The world's largest defense company won a U.S. military contract valued at $5billion after a competitor—a subsidiary of L-3 Communications (L3)—was barred from new government orders. Lockheed had secured the contract for logistic support services, which covers everything from aircraft maintenance to supporting computers and other electronic equipment, last year. However, that decision was reversed after the L-3 unit complained. L-3 is now being investigated for allegedly abusing its access to a military computer network.

JPMorgan Chase: A Reshuffle Makes Dimon Heirs Apparent

A senior management reshuffle at the biggest U.S. bank may signal that Chief Executive Officer Jamie Dimon, 54, is grooming long-time loyalists as potential successors. Dimon confidant Heidi Miller, 57, was appointed to a new post overseeing all international operations.
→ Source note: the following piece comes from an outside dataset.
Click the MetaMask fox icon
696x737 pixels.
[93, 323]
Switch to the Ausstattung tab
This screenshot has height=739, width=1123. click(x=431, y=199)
Michael Cavanagh, 44, was promoted to the top job at Treasury & Securities Services, Miller's old position. The move will give Cavanagh operational experience, a prerequisite for anyone in the running to fill Dimon's big shoes.

Hulu: The Video Website Seeks Content Deals

Hulu is in talks with CBS, Viacom (VIA), and Time Warner (TWX) to add their TV shows to the video site's planned subscription service, people familiar with the discussions say. Hulu, which now lets users watch programs for free and gets its revenue from advertising, is seeking new shows to woo paying subscribers. CBS, the only one of the four major U.S. broadcast networks without a stake in Hulu, may provide programs in September.
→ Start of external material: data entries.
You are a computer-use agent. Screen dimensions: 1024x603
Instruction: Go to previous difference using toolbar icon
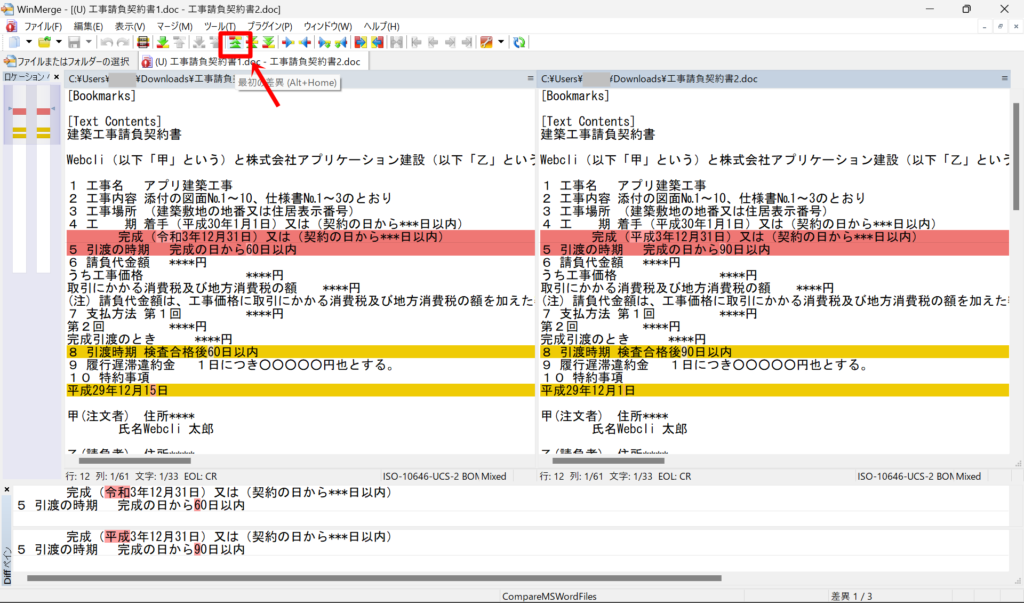pos(178,42)
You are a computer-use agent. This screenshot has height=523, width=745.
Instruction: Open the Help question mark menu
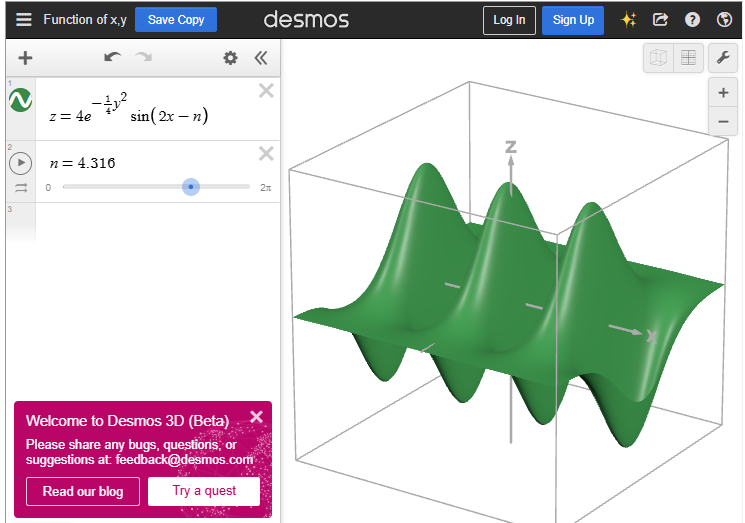point(692,20)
Monsanto: Scoring a Legal Win on Alfalfa

In a victory for Monsanto (MON), the U.S. Supreme Court overturned a federal judge's ban on planting alfalfa seeds engineered to be resistant to the company's Roundup herbicide. The 7-1 ruling on June 21 stopped short of allowing farmers to begin planting the seeds, leaving it to the Agriculture Dept. to decide whether to allow limited planting while it completes an environmental impact statement. In Europe, meanwhile, antitrust authorities launched a four-month probe into Monsanto's planned sale of its hybrid sunflower-seed business to Syngenta (SYT) for $160 million.